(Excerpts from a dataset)
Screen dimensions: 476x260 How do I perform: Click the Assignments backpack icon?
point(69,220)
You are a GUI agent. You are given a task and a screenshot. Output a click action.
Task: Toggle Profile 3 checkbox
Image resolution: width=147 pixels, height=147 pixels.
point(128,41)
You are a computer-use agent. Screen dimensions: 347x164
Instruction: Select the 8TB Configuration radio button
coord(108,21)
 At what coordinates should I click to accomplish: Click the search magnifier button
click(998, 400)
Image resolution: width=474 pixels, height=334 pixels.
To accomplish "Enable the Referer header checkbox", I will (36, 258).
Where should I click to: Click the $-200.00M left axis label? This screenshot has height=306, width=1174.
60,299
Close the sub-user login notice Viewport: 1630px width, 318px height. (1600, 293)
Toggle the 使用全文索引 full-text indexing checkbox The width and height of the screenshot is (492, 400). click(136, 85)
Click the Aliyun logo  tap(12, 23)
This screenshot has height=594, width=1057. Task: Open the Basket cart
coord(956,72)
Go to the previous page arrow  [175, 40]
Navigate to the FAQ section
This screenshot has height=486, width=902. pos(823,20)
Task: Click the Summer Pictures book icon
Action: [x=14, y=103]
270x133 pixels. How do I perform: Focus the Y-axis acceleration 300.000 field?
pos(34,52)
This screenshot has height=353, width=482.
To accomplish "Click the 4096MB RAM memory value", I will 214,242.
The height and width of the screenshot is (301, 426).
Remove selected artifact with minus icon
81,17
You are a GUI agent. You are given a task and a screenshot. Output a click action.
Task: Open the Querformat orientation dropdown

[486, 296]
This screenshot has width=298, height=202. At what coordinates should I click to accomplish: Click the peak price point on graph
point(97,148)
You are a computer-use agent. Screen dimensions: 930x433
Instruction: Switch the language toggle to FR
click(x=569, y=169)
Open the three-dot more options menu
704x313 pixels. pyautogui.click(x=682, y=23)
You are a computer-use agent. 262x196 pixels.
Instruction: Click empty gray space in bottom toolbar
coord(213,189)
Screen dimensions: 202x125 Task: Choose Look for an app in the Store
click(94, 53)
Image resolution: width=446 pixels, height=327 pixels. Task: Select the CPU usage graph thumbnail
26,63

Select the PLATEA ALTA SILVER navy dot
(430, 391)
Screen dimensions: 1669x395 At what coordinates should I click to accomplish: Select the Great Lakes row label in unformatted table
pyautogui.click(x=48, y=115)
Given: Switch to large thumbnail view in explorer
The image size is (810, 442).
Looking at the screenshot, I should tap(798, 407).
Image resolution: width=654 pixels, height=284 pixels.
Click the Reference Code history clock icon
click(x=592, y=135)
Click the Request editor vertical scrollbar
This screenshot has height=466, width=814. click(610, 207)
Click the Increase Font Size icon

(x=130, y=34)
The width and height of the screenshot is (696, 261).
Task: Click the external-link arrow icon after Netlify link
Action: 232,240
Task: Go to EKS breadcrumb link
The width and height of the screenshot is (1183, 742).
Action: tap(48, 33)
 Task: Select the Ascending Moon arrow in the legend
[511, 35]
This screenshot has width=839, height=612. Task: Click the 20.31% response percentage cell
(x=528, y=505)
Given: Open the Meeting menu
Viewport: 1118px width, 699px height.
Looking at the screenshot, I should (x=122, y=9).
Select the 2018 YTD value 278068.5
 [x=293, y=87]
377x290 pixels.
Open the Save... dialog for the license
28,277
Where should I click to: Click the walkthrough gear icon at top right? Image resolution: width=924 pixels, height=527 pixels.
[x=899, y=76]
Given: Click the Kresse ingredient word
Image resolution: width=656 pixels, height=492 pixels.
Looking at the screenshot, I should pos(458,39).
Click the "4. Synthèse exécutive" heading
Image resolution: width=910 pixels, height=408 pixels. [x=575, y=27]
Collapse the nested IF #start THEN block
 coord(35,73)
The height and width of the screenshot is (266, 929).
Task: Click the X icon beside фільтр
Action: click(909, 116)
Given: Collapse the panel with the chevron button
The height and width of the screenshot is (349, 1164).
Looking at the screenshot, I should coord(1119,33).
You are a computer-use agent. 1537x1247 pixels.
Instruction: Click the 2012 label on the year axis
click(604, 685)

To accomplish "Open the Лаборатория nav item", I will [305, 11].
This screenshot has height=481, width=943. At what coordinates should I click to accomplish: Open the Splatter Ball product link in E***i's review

- Task to carry out: Show all lines from the data that contain "checkbox".

- Solution:
Task: Toggle Profile 3 checkbox
To accomplish "Enable the Referer header checkbox", I will (36, 258).
Toggle the 使用全文索引 full-text indexing checkbox The width and height of the screenshot is (492, 400). click(136, 85)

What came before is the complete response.